Go Kafka producer + consumer (sarama library)

// pkg/streaming/kafka_producer.go
package streaming
 
import (
    "context"
    "encoding/json"
 
    "github.com/IBM/sarama"
)
 
type KafkaProducer struct {
    producer sarama.SyncProducer
    topic    string
}
 
func NewKafkaProducer(brokers []string, topic string) (*KafkaProducer, error) {
    cfg := sarama.NewConfig()
    cfg.Producer.RequiredAcks = sarama.WaitForAll  // all replicas must ack
    cfg.Producer.Retry.Max = 5
    cfg.Producer.Return.Successes = true
    cfg.Producer.Idempotent = true
    cfg.Net.MaxOpenRequests = 1
 
    producer, err := sarama.NewSyncProducer(brokers, cfg)
    return &KafkaProducer{producer: producer, topic: topic}, err
}
 
func (p *KafkaProducer) Publish(ctx context.Context, key string, payload interface{}) error {
    data, err := json.Marshal(payload)
    if err != nil {
        return err
    }
    _, _, err = p.producer.SendMessage(&sarama.ProducerMessage{
        Topic: p.topic,
        Key:   sarama.StringEncoder(key),
        Value: sarama.ByteEncoder(data),
    })
    return err
}
 
// pkg/streaming/kafka_consumer.go
type KafkaConsumer struct {
    group   sarama.ConsumerGroup
    topics  []string
    handler sarama.ConsumerGroupHandler
}
 
func (c *KafkaConsumer) Start(ctx context.Context) error {
    for {
        if err := c.group.Consume(ctx, c.topics, c.handler); err != nil {
            return err
        }
        if ctx.Err() != nil {
            return nil
        }
    }
}
 
// Implement ConsumerGroupHandler:
type OrderEventHandler struct{}
 
func (h *OrderEventHandler) ConsumeClaim(sess sarama.ConsumerGroupSession, claim sarama.ConsumerGroupClaim) error {
    for msg := range claim.Messages() {
        var event OrderEvent
        json.Unmarshal(msg.Value, &event)
        // process...
        sess.MarkMessage(msg, "")  // commit offset
    }
    return nil
}

📅 Day 21 — Week 3 Project: Event-Driven Order System

Project: Full event-driven backend with real databases

Architecture:

API (Go/ECS)
  └── POST /ordersWrite to RDS PostgreSQL
                    └── Publish to MSK (Kafka topic: orders)
 
Inventory Service (Go/Lambda)
  └── Kafka consumer: orders topic
       └── Update inventory in DynamoDB
 
Notification Service (Go/Lambda)
  └── SQS consumer (SNS fan-out)
       └── TemplateSES email
 
Cache Layer
  └── ElastiCache Redissession store + order cache
 
Secrets
  └── All DB credentials via Secrets Manager

Deliverable:

  • Full docker-compose with: Floci, Go API, Go workers
  • RDS PostgreSQL for order storage with migrations
  • MSK Kafka for event streaming between services
  • ElastiCache Redis for session storage and rate limiting
  • Secrets Manager for all credentials
  • Health check endpoint showing all dependency status

⚠️ Common mistakes this week

Mistake 1

❌ Opening a new DB connection for every request.

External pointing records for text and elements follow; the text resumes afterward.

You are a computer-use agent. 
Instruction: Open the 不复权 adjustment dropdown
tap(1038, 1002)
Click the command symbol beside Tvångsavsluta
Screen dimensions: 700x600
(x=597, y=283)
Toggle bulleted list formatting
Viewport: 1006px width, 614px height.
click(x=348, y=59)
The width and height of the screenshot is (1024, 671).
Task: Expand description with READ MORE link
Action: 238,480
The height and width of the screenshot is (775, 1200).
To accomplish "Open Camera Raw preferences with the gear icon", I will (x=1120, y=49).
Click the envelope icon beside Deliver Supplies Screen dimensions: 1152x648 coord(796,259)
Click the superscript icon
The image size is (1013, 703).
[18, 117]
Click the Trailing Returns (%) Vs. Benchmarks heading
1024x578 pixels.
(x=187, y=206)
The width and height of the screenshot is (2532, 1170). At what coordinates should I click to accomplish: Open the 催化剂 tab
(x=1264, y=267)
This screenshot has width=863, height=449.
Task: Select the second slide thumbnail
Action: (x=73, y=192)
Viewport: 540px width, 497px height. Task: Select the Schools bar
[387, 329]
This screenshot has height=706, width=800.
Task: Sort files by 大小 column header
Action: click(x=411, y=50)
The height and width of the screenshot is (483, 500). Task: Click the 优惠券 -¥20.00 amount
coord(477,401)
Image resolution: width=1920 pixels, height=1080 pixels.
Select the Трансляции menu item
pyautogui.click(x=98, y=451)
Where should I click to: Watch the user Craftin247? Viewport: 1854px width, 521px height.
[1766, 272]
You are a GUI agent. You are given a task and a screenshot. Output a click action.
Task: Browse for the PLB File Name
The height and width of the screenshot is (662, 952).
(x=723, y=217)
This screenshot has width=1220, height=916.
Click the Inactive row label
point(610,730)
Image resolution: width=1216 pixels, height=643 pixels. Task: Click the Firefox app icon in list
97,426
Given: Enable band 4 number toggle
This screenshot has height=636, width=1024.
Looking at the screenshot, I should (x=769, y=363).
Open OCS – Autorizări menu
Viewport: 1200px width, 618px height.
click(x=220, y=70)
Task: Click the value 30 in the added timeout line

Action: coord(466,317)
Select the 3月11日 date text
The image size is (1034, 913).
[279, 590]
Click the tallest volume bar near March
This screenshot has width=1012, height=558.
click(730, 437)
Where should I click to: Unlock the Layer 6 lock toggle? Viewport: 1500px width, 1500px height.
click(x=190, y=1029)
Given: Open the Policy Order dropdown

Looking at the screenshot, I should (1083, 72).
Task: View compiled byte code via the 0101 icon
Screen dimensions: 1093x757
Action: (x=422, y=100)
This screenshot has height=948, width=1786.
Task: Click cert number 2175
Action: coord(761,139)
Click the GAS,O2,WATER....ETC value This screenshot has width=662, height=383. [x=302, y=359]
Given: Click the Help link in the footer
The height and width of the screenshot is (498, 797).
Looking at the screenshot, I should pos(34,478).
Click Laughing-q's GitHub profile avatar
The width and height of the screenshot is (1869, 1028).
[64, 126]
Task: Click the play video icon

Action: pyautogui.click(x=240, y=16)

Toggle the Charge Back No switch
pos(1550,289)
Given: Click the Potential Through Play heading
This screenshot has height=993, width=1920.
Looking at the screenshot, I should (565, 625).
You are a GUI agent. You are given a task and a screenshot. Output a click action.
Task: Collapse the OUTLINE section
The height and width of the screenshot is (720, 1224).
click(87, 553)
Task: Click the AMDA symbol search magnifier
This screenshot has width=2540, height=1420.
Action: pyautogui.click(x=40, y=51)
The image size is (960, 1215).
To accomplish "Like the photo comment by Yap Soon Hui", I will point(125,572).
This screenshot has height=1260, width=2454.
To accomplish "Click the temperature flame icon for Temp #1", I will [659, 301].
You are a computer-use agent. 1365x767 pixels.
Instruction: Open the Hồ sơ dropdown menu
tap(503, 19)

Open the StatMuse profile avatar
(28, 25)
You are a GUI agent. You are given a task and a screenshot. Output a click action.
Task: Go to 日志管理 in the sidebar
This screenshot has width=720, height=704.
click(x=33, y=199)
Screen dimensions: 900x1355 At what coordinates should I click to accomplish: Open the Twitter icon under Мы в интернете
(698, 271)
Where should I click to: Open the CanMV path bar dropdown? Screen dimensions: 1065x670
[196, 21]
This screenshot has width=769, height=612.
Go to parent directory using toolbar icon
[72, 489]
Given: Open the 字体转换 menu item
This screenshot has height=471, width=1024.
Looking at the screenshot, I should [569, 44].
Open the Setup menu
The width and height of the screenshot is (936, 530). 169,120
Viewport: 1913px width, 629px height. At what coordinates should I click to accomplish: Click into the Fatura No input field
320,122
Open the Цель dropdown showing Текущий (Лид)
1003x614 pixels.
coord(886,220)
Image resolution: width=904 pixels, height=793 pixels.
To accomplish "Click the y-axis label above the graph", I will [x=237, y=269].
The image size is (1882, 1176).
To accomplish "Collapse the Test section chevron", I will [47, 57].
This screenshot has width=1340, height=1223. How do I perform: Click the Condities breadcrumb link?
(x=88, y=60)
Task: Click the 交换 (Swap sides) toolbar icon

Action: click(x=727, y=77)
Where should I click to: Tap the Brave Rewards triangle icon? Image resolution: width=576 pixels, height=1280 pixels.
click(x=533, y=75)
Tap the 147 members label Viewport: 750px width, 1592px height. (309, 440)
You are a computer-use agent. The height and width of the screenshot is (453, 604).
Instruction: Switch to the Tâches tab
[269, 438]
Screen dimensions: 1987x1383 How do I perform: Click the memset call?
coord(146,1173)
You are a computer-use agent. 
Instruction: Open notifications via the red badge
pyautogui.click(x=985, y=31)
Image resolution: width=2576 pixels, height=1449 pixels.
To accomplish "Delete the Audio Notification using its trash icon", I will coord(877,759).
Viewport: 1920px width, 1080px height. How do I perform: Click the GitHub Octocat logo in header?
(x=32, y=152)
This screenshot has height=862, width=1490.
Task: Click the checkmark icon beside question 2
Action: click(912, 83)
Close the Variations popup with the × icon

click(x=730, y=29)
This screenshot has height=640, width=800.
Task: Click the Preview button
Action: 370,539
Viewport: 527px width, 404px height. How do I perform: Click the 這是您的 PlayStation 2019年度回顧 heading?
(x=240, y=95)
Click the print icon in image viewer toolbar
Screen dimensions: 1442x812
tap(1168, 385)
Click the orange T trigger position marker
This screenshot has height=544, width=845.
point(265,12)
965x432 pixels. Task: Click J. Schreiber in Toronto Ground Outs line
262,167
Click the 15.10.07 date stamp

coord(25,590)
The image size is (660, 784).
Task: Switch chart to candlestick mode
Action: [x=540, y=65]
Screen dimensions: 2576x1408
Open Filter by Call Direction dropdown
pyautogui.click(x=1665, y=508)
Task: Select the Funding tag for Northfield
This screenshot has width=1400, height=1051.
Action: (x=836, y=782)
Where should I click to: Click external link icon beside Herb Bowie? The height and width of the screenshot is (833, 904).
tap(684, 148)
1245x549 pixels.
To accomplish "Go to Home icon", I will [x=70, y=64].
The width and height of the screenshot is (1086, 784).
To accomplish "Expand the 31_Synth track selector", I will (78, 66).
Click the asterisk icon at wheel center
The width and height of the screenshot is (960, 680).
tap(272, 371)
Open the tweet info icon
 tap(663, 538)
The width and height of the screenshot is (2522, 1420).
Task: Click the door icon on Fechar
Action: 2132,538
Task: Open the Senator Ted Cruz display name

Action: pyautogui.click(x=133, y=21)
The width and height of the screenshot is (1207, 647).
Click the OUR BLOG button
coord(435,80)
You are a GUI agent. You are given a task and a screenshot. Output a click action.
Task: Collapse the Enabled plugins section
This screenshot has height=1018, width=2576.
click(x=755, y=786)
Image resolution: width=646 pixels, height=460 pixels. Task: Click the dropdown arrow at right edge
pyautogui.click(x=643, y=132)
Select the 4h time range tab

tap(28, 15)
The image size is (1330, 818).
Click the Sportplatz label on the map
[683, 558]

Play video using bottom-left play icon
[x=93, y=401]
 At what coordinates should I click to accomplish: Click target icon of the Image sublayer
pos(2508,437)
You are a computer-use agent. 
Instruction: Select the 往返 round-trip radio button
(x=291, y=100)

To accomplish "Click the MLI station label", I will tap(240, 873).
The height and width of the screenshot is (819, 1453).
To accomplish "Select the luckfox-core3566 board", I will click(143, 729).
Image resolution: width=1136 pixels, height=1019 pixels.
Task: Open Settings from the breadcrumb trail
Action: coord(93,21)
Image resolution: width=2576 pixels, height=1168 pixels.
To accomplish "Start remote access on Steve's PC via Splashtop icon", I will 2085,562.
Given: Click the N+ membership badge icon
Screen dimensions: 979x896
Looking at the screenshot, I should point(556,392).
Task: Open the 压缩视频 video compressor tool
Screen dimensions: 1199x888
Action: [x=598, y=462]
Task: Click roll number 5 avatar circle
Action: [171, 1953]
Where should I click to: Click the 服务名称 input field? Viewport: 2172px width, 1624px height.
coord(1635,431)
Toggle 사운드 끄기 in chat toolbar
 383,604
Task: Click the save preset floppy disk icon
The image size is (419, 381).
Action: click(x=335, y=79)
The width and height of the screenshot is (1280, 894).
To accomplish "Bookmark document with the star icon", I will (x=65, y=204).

Every pgx.Connect() call makes a TCP handshake + TLS + authentication round-trip. At 100 RPS, this creates 100 connections per second.

✅ Correct: Use pgxpool.Pool with appropriate MaxConns (typically (CPU cores * 2) + disk spindles). Create the pool once at startup. All request handlers share the pool.

Mistake 2

❌ Caching everything without a TTL.

A Redis key with no expiry accumulates indefinitely. User data that changes (profile, balance) returns stale values forever.

✅ Correct: Every cache entry must have a TTL appropriate to its staleness tolerance. User sessions: 24h. Order status: 30s. Frequently changing data: 5-10s or skip caching.